The single includes an exclusive B-side, "We Can Work It Out", which was performed during episode eight of Miami 7, "Alien Hunter", featuring Hannah Spearritt and Rachel Stevens on lead. The track was again co-written by Mike Rose and Nick Foster, who wrote "You're My Number One". The UK release of the single includes the Miami 7 version of "You're My Number One", while the Australian release replaces this with the Jason Nevins remix of "S Club Party". The US release opts for a completely different B-side, containing an exclusive club mix of "Two in a Million" by Mark Penchotti, which has never been released elsewhere.

==Music video==
The music video was shot in Los Angeles, California and sees the group all together in a house getting ready for a party. The video has a "black and white" theme to it, in that, in the beginning, the group are dressed in white clothes except for Hannah who was dressed in black clothes and surrounded by white walls and furniture. They then sing together on a sofa. The group are seen to be getting ready for a party; the boys are shaving in the bathroom and the girls are trying on clothes in the bedroom. The group then move outside, where they continue performing beside a swimming pool. The colours change to black; they wear black clothes and there is dark lighting. People soon join them and the group sing and dance until the end of the video.

==Track listings==

- UK CD1
1. "Two in a Million" (Boyfriends & Birthdays version)
2. "You're My Number One" (Miami 7 version)
3. "We Can Work It Out"
4. "Two in a Million" (CD-ROM video)

- UK CD2
5. "You're My Number One" (Miami 7 version)
6. "Two in a Million" (2000 version)
7. "Down at Club S"
8. "You're My Number One" (CD-ROM video)

- UK cassette single
A. "Two in a Million" (Boyfriends & Birthdays version)
B. "You're My Number One" (Miami 7 version)

- Australasian CD single
1. "Two in a Million" (Boyfriends & Birthdays version)
2. "Two in a Million" (2000 version)
3. "S Club Party" (Jason Nevins club mix)
4. "Two in a Million" (CD-ROM video)

- US CD single
5. "Two in a Million" (Boyfriends & Birthdays version) – 3:34
6. "Two in a Million" (Mark Picchiotti club mix) – 8:13
7. "S Club Party" (snippet) – 0:53
8. "You're My Number One" (snippet) – 0:42

- Digital EP
9. "Two in a Million" (Boyfriends & Birthdays version) – 3:34
10. "You're My Number One" (Miami 7 version) – 3:26
11. "We Can Work It Out" – 3:11
12. "Two in a Million" (2000 version) – 5:26
13. "Down at Club S" – 4:03
14. "Two in a Million" (Mark!'s vocal mix) – 8:13
15. "You're My Number One" (Almighty mix) – 10:45
16. "Two in a Million" (Jeremy Wheatley mix) – 3:38
17. "You're My Number One" (Jeremy Wheatley mix) – 3:36
18. "Two in a Million" (Mark Picchiotti radio mix) – 3:10

==Credits and personnel==
Credits are lifted from the S Club album booklet.

Studios
- Recorded at StarGate Studios (Norway)
- Mastered at Transfermation (London, England)

Personnel
- Cathy Dennis – writing
- Simon Ellis – writing
- StarGate – production
- Noel Summerville – mastering
- Richard Dowling – mastering
- Jeremy Wheatley – additional production and mixing (Boyfriends & Birthdays version)

==Charts==

===Weekly charts===
"Two in a Million" / "You're My Number One"

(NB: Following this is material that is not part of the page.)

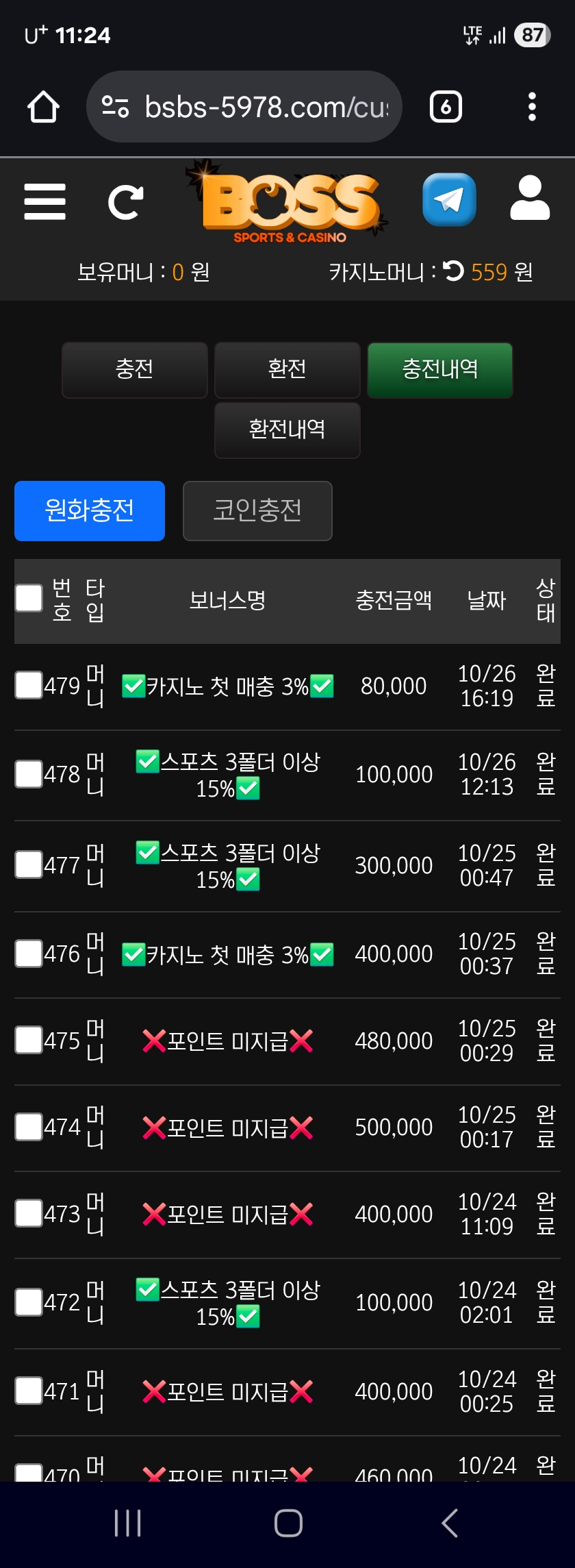Open the Telegram contact icon
575x1568 pixels.
pyautogui.click(x=449, y=200)
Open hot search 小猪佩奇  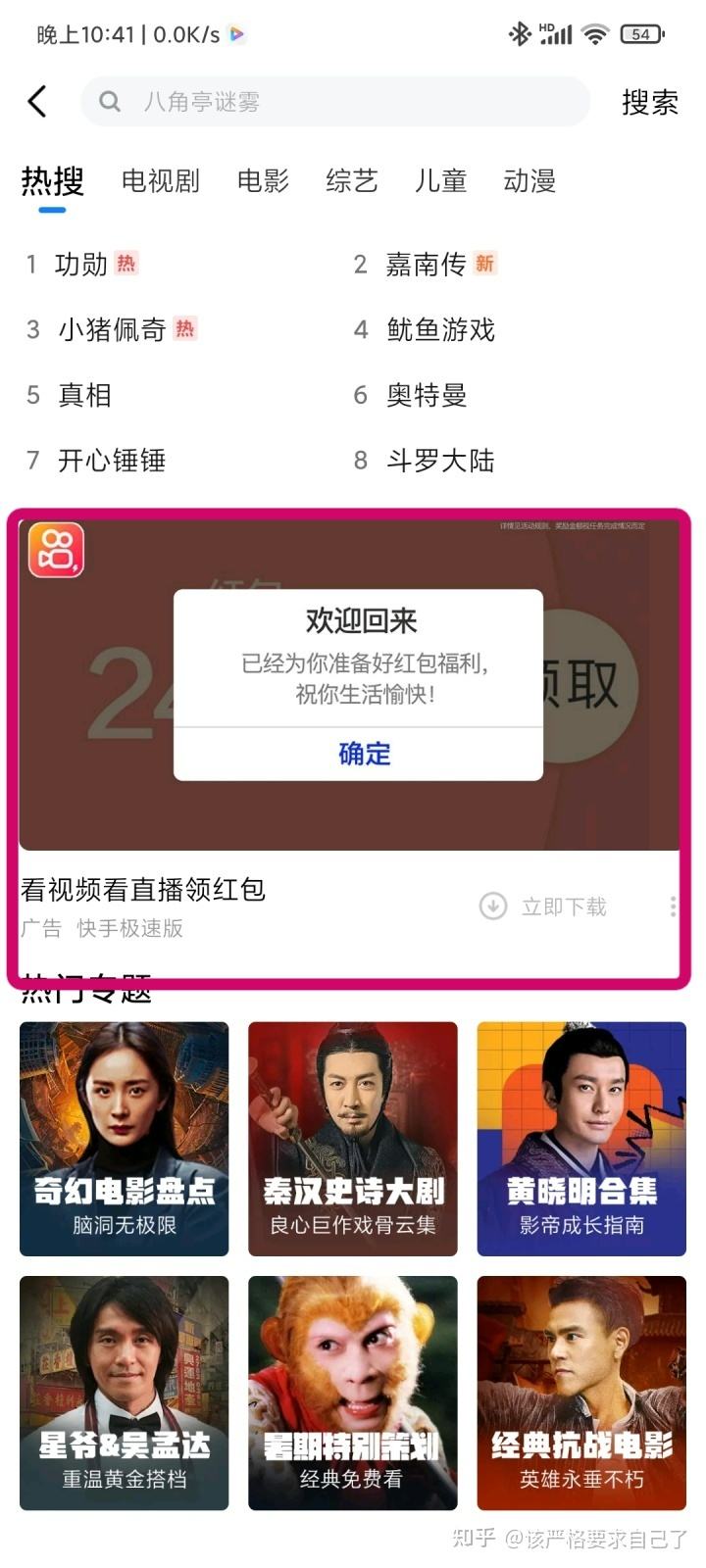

| Chart (1999–2000) | Peak position |
|---|---|
| Europe (Eurochart Hot 100) | 11 |
| Ireland (IRMA) | 8 |
| Scotland Singles (OCC) | 4 |
| UK Singles (OCC) | 2 |

"Two in a Million"

| Chart (1999–2000) | Peak position |
|---|---|
| Australia (ARIA) | 25 |
| Netherlands (Dutch Top 40 Tipparade) | 8 |
| Netherlands (Single Top 100) | 45 |
| New Zealand (Recorded Music NZ) | 1 |
| Switzerland (Schweizer Hitparade) | 95 |
| UK Airplay (Music Week) | 10 |

===Year-end charts===

| Chart (1999) | Position |
|---|---|
| UK Singles (OCC) | 83 |

| Chart (2000) | Position |
|---|---|
| UK Singles (OCC) | 167 |

==Certifications==

| Region | Certification | Certified units/sales |
| United Kingdom (BPI) | Silver | 200,000^{^} |
^{^} Shipments figures based on certification alone.